Na peça, ela sempre faz uma pergunta à plateia: “Alguém está saindo sem o bebê pela primeira vez?”. As respostas, diz, são reveladoras. “Sempre tem alguém. E todas tiveram que deixar tudo extremamente organizado para sair de casa. Não foi apenas ‘estou saindo’. Às vezes ouço ‘meu marido participa, ele só não dá banho’. Aí eu pergunto: quantos banhos o bebê toma por dia? Então são questões que a gente precisa falar cada vez mais.”
Cinema sem filtro
Mãe Fora da Caixa chega num momento em que o cinema finalmente decidiu parar de fingir que ter filho é só alegria embrulhada em lacinho. Filmes como Tully, Canina e o ainda inédito Se eu Tivesse Pernas, Eu Te Chutaria já abriram essa conversa. Agora, o Brasil coloca sua voz nesse coro – com sotaque, jeitinho e urgência próprios.
“A realidade brasileira é grave. Mais de seis milhões de certidões de nascimento sem o nome do pai. Então sim, a gente precisa falar sobre isso”, reforça Miá. Para Manuh, quanto mais filmes tratarem do assunto, melhor. “É fundamental trazer diferentes perspectivas. A maternidade sempre foi muito idealizada, e muitas vezes sob olhares masculinos. Quando a gente traz um tema contado por um olhar feminino, com uma protagonista feminina, estamos trazendo outra perspectiva. E é isso que abre diálogo.”

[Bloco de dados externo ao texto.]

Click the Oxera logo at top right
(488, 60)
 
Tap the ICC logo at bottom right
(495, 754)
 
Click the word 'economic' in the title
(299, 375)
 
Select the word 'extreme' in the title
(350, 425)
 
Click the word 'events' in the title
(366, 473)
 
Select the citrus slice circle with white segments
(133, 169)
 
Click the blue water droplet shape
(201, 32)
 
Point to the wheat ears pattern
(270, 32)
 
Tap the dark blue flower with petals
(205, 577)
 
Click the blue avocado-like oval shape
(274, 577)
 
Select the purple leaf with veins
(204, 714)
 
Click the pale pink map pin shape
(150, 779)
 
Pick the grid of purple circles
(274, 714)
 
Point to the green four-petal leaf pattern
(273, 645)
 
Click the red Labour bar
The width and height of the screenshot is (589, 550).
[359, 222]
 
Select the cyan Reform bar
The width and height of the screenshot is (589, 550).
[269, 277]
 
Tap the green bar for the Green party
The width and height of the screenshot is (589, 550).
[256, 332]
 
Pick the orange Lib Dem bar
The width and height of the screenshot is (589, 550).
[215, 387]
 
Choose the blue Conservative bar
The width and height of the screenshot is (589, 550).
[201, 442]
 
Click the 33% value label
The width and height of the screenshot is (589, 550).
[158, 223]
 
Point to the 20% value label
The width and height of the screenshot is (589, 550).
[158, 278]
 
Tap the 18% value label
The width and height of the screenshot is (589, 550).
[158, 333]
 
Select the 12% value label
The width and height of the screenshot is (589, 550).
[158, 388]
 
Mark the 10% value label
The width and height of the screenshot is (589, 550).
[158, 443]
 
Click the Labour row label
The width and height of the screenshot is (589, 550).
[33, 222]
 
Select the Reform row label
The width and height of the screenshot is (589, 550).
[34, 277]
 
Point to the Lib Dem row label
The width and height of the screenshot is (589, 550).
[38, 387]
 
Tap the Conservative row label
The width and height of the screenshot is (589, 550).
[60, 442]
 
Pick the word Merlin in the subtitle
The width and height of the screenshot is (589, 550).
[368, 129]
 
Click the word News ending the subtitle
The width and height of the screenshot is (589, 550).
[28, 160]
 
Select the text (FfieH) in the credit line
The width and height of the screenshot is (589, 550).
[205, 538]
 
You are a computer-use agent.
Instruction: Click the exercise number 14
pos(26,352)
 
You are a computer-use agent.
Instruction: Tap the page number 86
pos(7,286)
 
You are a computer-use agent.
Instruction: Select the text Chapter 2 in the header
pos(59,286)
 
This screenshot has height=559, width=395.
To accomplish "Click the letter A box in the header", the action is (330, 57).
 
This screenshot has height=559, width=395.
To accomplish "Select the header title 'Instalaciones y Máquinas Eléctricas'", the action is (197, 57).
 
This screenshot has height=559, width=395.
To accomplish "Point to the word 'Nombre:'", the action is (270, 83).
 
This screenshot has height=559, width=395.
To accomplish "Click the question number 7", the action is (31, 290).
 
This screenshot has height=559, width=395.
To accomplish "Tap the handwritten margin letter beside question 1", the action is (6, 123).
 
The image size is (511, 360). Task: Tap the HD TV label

A diretora destaca ainda a importância de ter mulheres em posições de liderança no audiovisual brasileiro. “O Mãe Fora da Caixa sela uma participação importante das mulheres no audiovisual brasileiro, com temas femininos. A gente vem numa batalha de trazer não só o protagonismo feminino para dentro das histórias, mas também em posições de comando”, diz.